Drop in Blood Pressure
A condition known as “postural hypotension” or a drop in blood pressure can cause lightheadedness. When you’re standing, your heart pumps more blood than usual to the brain to make up for the blood accumulating in the legs. When this process isn’t working, posture changes such as standing up quickly or bending over can result in lightheadedness or dizziness. Blurred vision and even fainting can result in more serious cases.
Whenever a spinning feeling accompanies lightheadedness, there’s a possibility you could have an inner ear problem known as vertigo. Usually seen in older people, vertigo involves the inner ear, which creates balance in the body. Vertigo can be treated with medications that reduce the blood volume in the body, which lowers blood pressure. Check for any other reasons bringing on dizziness such as standing after eating a large meal, failing to not drink enough water or when awakening in the morning.

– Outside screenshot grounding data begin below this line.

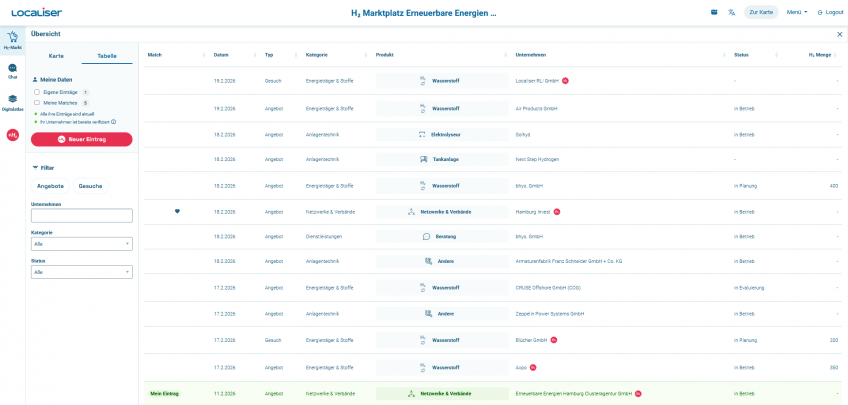The height and width of the screenshot is (405, 848).
Task: Enable the Eigene Einträge checkbox
Action: point(37,92)
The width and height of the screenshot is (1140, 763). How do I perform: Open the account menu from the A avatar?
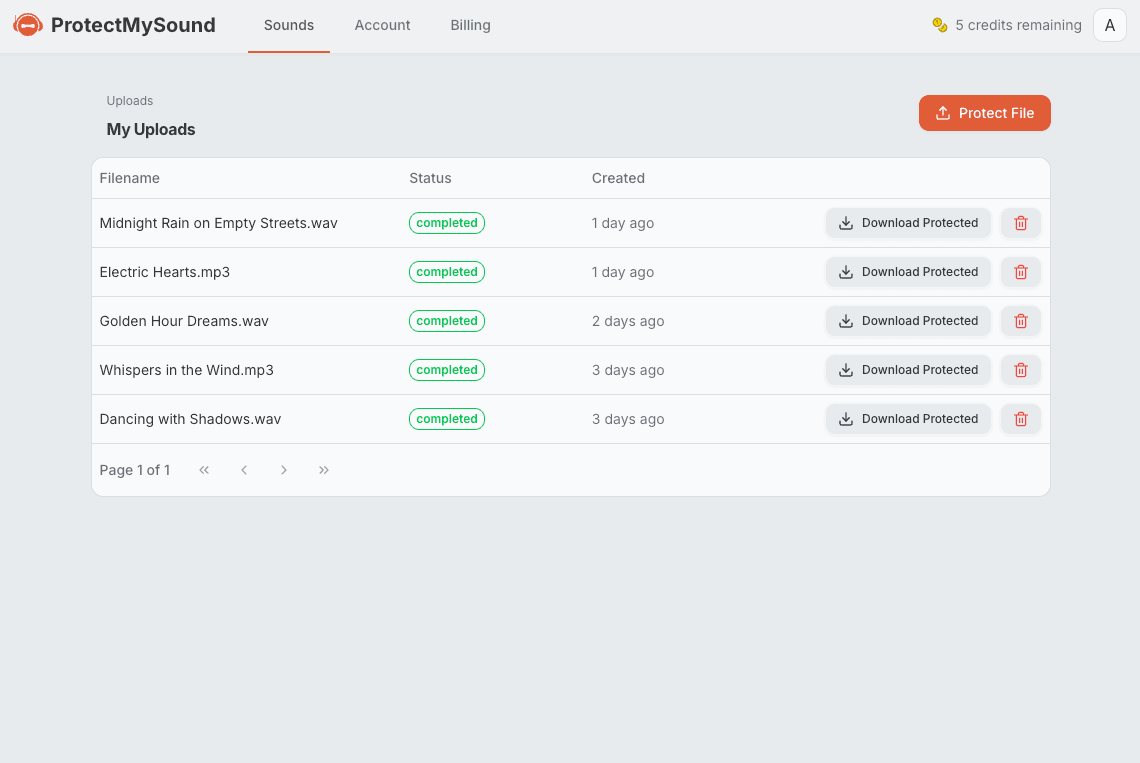click(1110, 25)
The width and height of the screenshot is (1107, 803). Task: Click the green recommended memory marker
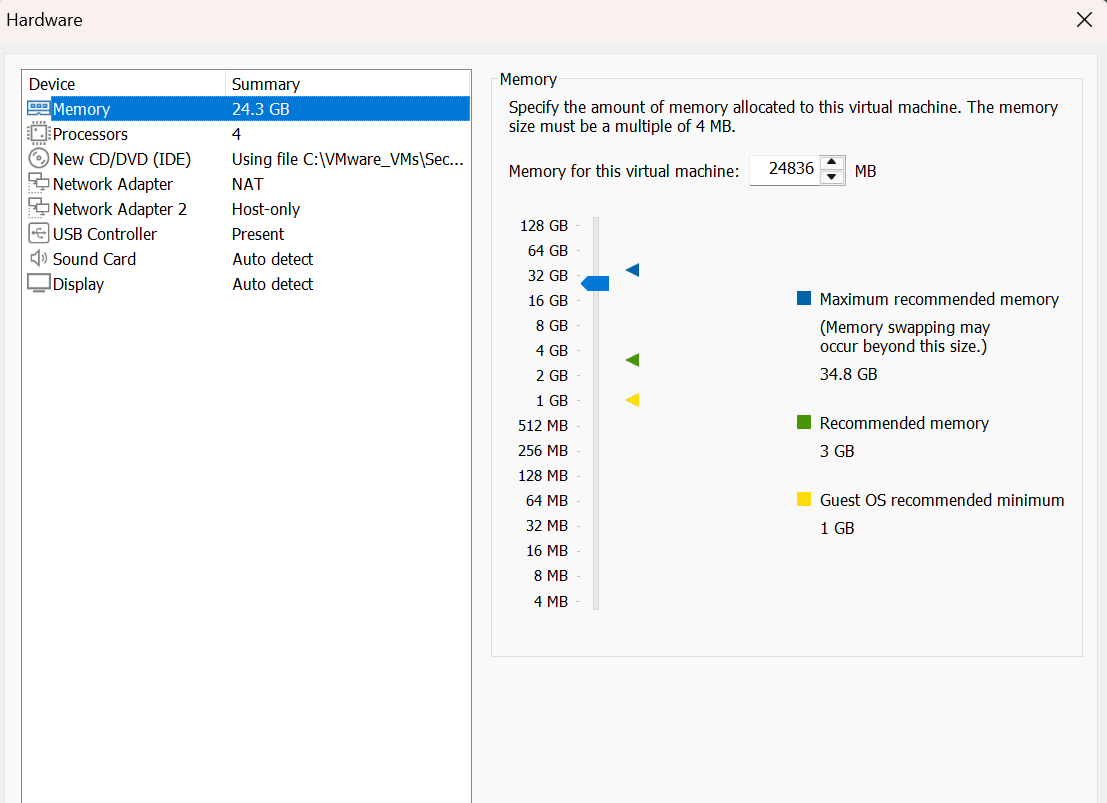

Although the location of bleeding is usually apparent, sometimes it’s hidden such as in the case of digestive tract bleeding where bleeding, although in small amounts, has been going on for as long as days or weeks unnoticed. Fatigue and lightheadedness can be noticeable symptoms of losing blood. Blood lost from heavy menstrual flow can also cause lightheadnesses.
Lightheadedness can accompany illnesses such as the common cold, the flu or allergies. It can also be caused from hypoglycemia (low blood sugar). More severe conditions leading to lightheadedness may include heart problem such as heart attacks' abnormal heart rhythms. Strokes and extreme blood pressure drops (shock) can also cause lightheadedness. When experiencing any of these severe disorders, there are generally other symptoms such as a racing heart, speech loss, chest pains and vision changes.
When feeling lightheaded, don’t get up suddenly or bend over quickly. Support hose or stockings can help with blood flowing back to the brain. Drink at least eight glasses of water and other fluids. Avoid alcohol as this hinders balance.